Я терпеливо раздавала до вечера порошки и мази, наполняя ими жалкие черепки кухонной посуды, а шкалики и косушки — отварами и настойками; по три-четыре раза толковала об употреблении лекарства и, когда работа кончалась, бросалась на кучу соломы, брошенной на пол для постели; тогда мной овладевало отчаяние: где же конец этой нищете, поистине ужасающей; что за лицемерие все эти лекарства среди такой обстановки; возможна ли при таких условиях даже мысль о протесте; не ирония ли говорить народу, совершенно подавленному своими физическими бедствиями, о сопротивлении, о борьбе; не находится ли этот народ уже в периоде своего полного вырождения; не одно ли отчаяние может еще нарушить это бесконечное терпение и пассивность?

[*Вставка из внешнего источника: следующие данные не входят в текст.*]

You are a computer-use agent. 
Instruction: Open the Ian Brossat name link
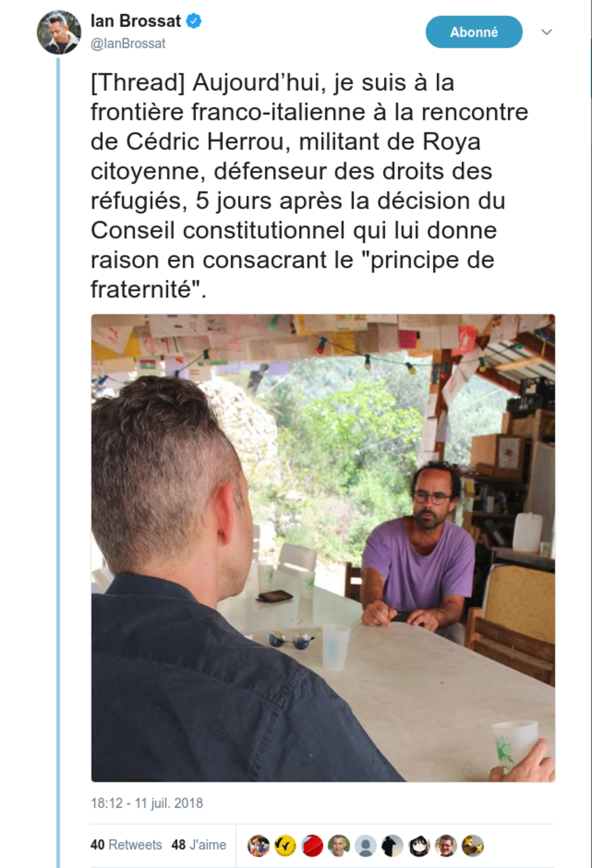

Три месяца изо дня в день я видела одну и ту же картину. Для того чтобы проникнуться положением народа до глубины души, недостаточно изредка заглянуть в крестьянскую избу, посмотреть из любопытства на его пищу, бросить беглый взгляд на его одежду, недостаточно видеть мужика на работе и даже при его появлении у доктора, в больнице. Для того чтобы понять весь ужас его положения, всю массу его страданий, надо быть или рабочим, чтобы на своей шкуре испытать его жизнь, или фельдшером, человеком, который видит крестьянина у себя дома, видит его и в холодную зиму, и в весеннюю бескормицу, и в летнюю страдную пору, видит его каждый день и каждый час, наблюдает его во время эпидемий и в обыкновенное время, постоянно видит его лохмотья, ту грязь, которою он окружен, и собственными глазами может проследить бесконечную вереницу его всевозможных болезней. Только тогда эти впечатления, мало-помалу наслаиваясь, могут дать истинное представление о том, в каком состоянии находится наш народ. Эти три месяца были для меня тяжелым испытанием по тем ужасным впечатлениям, которые я вынесла из знакомства с материальной стороной народного быта; в душу же народа мне не удалось заглянуть — для пропаганды я рта не раскрывала.

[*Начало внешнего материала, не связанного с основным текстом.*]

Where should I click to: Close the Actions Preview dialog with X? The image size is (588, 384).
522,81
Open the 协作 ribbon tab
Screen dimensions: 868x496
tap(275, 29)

В это время свидетельница по «делу 193-х» Чепурнова при возвращении из Петербурга в Самару была арестована, и у нее найдены компрометирующие письма ко мне и другим товарищам от наших петербургских друзей. Мы получили по этому поводу предостережение по телеграфу; кроме того, из Петербурга был прислан Александр Квятковский, чтоб увезти меня из деревни, что он и сделал. Через неделю в Студенцы приехали жандармы.